▶ **ACTION ITEM**:
Copy each line of the records that contains the word "Given".

══ DATASET EXCERPTS

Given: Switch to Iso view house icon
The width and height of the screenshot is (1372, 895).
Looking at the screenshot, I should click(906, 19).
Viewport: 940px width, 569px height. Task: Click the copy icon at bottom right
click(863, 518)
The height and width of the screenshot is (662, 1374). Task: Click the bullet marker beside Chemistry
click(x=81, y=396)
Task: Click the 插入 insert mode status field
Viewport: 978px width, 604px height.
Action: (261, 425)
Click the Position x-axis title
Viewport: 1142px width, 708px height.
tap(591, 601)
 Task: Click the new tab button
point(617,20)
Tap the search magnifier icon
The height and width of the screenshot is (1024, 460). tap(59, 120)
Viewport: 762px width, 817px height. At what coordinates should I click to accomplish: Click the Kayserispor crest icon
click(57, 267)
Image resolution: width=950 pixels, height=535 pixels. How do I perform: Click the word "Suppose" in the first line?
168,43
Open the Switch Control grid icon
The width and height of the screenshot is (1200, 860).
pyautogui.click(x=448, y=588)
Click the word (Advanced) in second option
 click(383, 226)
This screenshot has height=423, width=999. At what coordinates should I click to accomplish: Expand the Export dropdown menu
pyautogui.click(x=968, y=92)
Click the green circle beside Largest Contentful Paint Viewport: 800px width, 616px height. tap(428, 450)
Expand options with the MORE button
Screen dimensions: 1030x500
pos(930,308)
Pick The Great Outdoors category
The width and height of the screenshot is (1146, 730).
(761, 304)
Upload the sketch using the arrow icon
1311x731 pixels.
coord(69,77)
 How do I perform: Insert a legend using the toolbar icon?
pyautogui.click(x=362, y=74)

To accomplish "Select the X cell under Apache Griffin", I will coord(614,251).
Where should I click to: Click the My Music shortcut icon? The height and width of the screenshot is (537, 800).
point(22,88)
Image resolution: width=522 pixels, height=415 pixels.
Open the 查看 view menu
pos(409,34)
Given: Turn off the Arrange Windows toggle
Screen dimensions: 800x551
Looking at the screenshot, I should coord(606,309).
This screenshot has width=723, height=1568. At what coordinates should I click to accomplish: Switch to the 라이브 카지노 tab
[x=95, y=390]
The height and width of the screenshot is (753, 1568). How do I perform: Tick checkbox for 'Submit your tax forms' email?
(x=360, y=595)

════

▶ **ANSWER AREA**:
Given: Switch to Iso view house icon
Given: Turn off the Arrange Windows toggle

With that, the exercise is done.